Modern biomedical research depends on free access to an ever-expanding list of online data repositories such as GenBank and the Protein Data Bank. These increasingly expensive bioinfrastructures need stable and continuous funding — the problem lies in getting agencies to provide the cash.

This is a particular challenge in the European Union (EU), where the natural caretaker of such widely shared infrastructures is the EU's executive body, the European Commission. But the EU has always been adamant that this is not the commission's job — it asserts that the responsibility lies instead with the individual member states.

In an effort to achieve at least some coordination, the commission last August launched the European Research Infrastructure Consortium (ERIC). This legal framework aims to make it easier for a group of EU member states to band together to pay for a particular piece of research infrastructure without getting tied up by their local legal requirements. The first in line for ERIC status is the Biobanking and Biomolecular Resources Research Infrastructure, which has its executive offices at the University of Turku in Finland.

Although the ERIC concept is extremely helpful, it is not without its own dangers. ERIC-fatigue, for example, could easily set in among member states that, having paid for several ERICs, may not want to sign up to any more. And individual countries in a consortium could cause upset years down the line by baulking at necessary expansion plans.
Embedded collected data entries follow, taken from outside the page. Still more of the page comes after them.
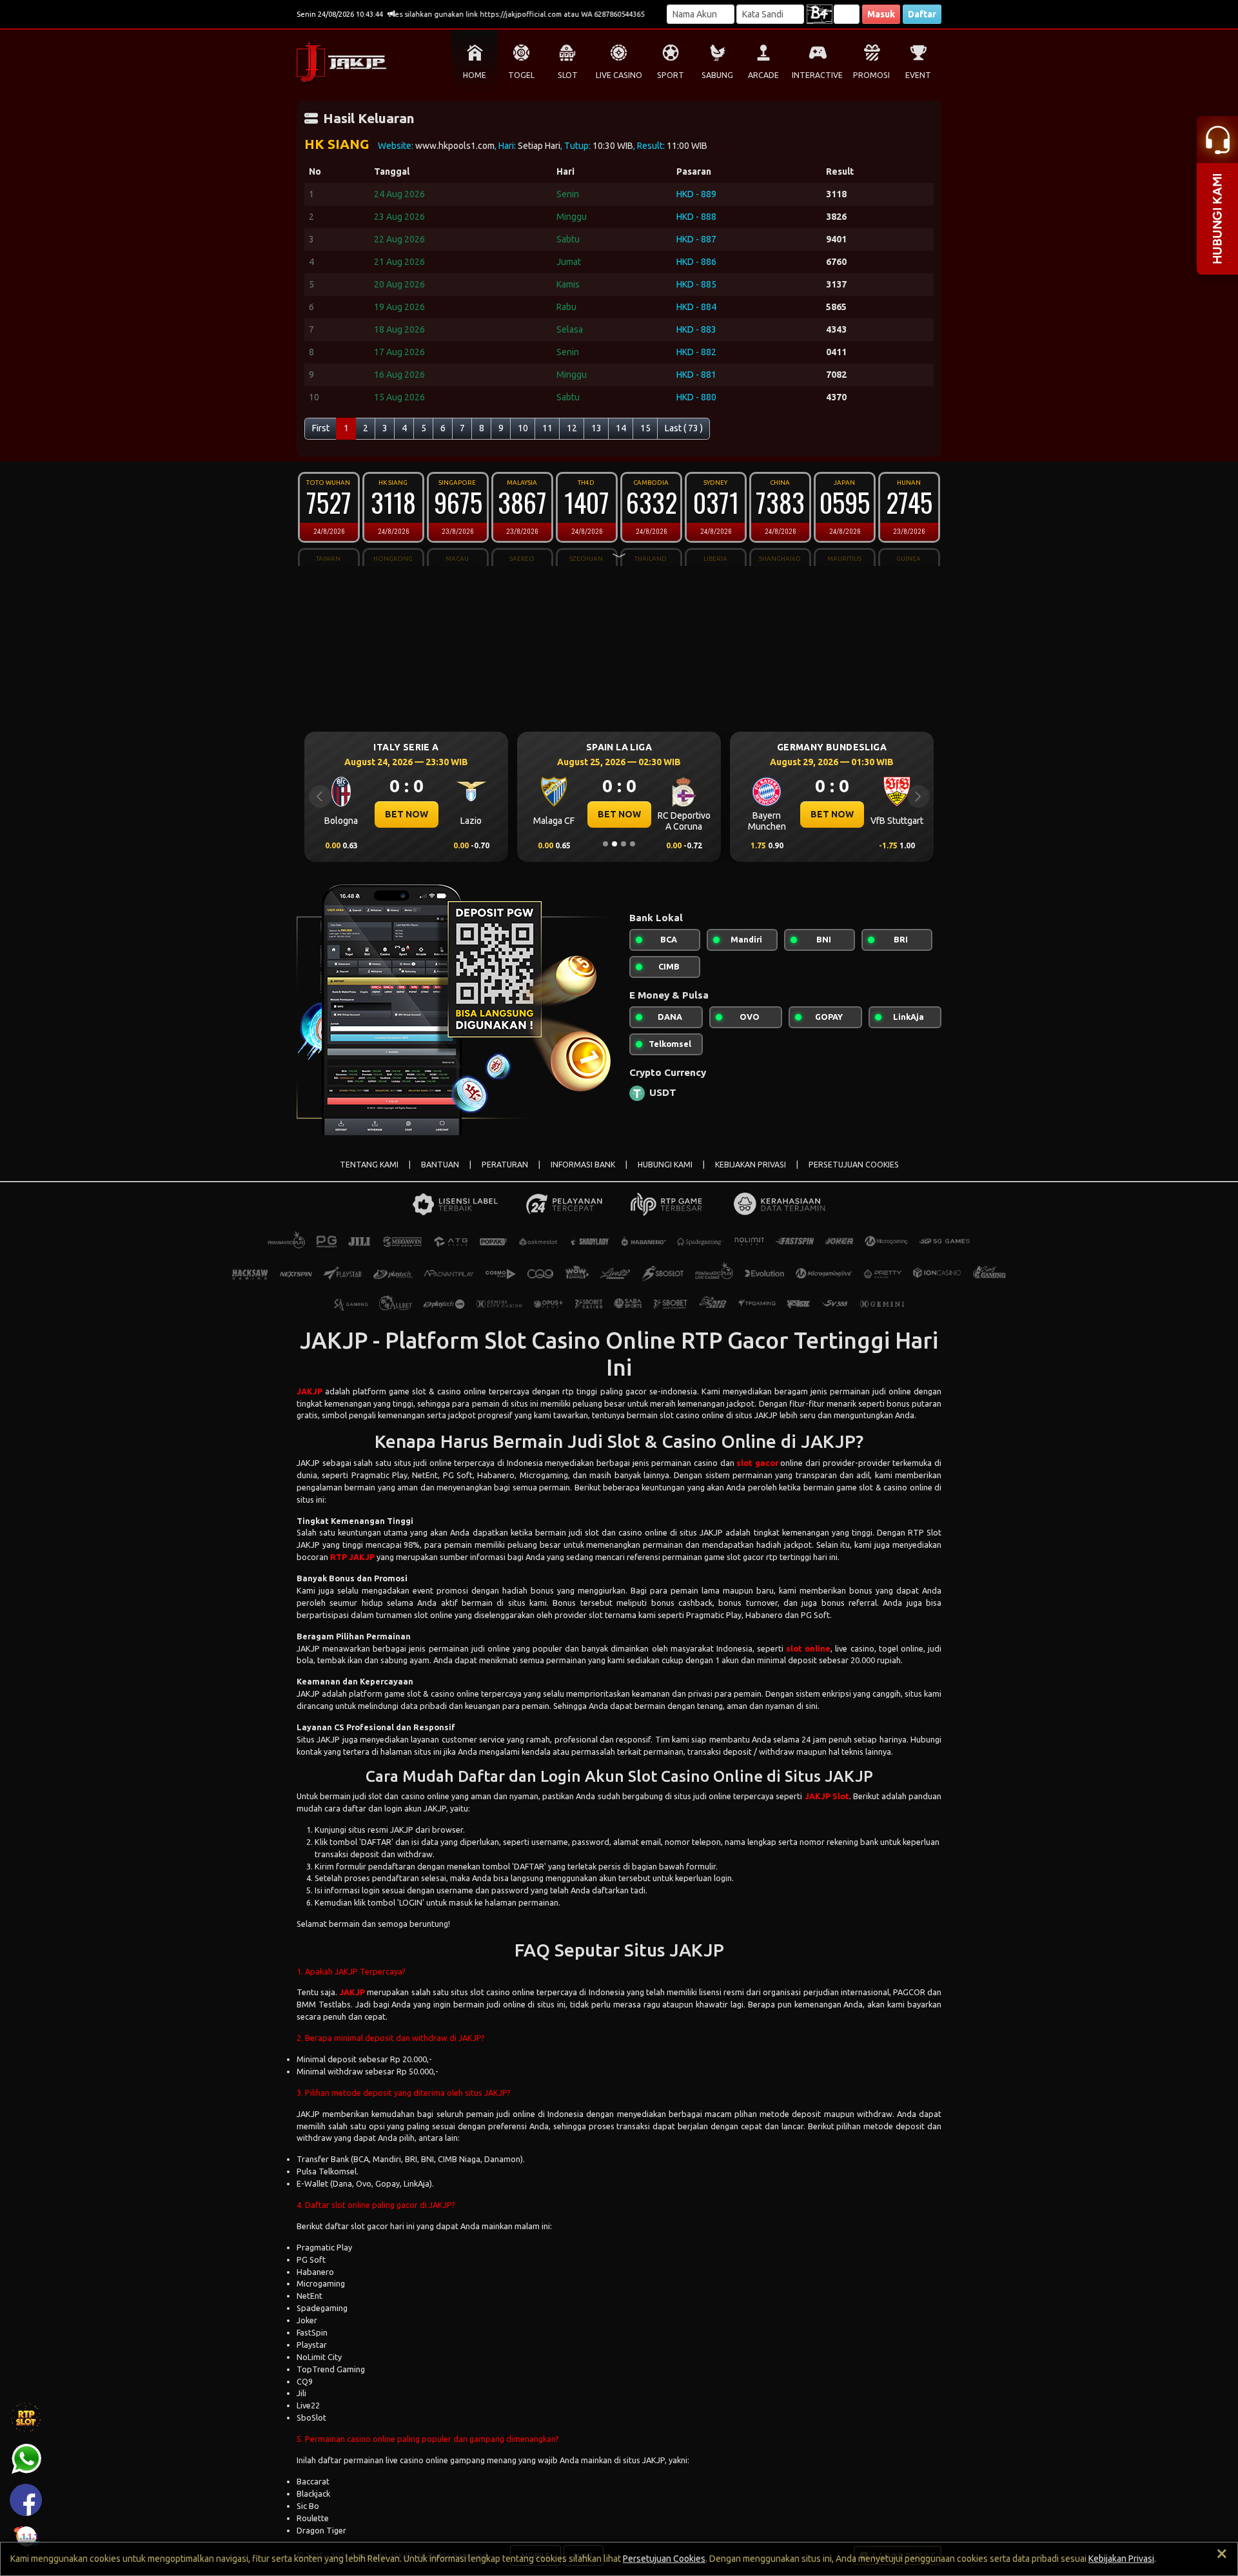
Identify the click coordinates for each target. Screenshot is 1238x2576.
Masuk (881, 14)
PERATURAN (505, 1164)
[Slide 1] (605, 844)
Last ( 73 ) (684, 428)
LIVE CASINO (619, 75)
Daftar (922, 14)
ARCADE (763, 75)
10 (523, 428)
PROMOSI (871, 75)
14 (621, 428)
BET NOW (407, 814)
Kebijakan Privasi (1121, 2558)
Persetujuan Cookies (664, 2558)
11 (547, 428)
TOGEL (521, 75)
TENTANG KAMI (369, 1164)
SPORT (670, 75)
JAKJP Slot (827, 1795)
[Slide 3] (623, 844)
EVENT (918, 75)
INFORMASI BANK (583, 1164)
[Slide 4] (632, 844)
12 (572, 428)
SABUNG (717, 75)
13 (596, 428)
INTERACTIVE (817, 75)
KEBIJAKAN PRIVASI (750, 1164)
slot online (808, 1648)
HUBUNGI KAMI (665, 1164)
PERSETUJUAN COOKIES (854, 1164)
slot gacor (757, 1462)
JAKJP (309, 1391)
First (320, 428)
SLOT (568, 75)
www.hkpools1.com (455, 146)
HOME (474, 75)
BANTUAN (440, 1164)
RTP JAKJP (352, 1556)
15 (645, 428)
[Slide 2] (614, 844)
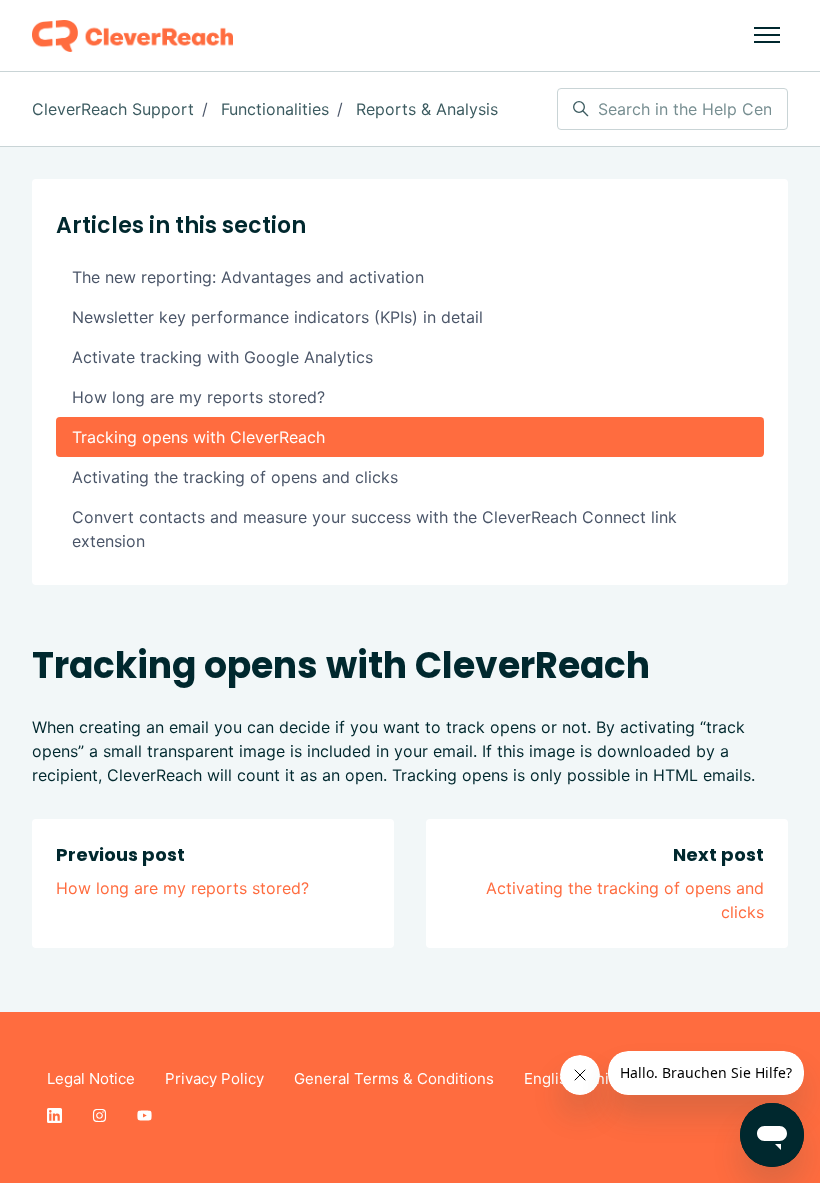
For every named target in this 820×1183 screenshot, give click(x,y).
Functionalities (275, 109)
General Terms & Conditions (394, 1078)
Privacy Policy (214, 1078)
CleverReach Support (113, 109)
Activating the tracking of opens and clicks (235, 477)
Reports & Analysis (427, 109)
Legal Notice (91, 1078)
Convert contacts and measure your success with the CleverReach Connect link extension (374, 529)
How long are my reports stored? (182, 888)
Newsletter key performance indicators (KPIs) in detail (277, 317)
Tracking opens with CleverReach (198, 437)
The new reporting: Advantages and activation (248, 277)
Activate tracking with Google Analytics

Sitting above its member states' national interests, the commission remains the logical caretaker for EU-wide research infrastructure. And now is the time to change the EU's mind about its role. Negotiations are just beginning on the shape of the Eighth Framework Programme on research (FP8), the EU's next multibillion-euro funding programme, due to launch in 2014 (see page 722). Experts say that it should be possible to have a dedicated budget line for infrastructure in FP8 — if scientists aggressively and systematically help to make the case for it.

This may not come naturally to them. Even more than their US colleagues, European researchers tend to regard the idea of lobbying with distaste. But that attitude is beginning to change. Last year, for example, ten biomedical infrastructures — including Infrafrontier, which phenotypes and archives mouse strains, and the European Clinical Research Infrastructures Network — took the unusual step of hiring a small science-oriented public-relations company in Brussels to help represent their collective interests to the power brokers in the EU, including the parliament and the council. The infrastructure group has not yet pushed the FP8 option specifically, but it should do so — and other researchers should join it.

As the EU's central administration has become more powerful, lobbying activities in Brussels have grown. Lobbyists from other sectors — including the anti-science faction — have no scruples about fighting to win. Those who stay out of the rough-and-tumble will lose.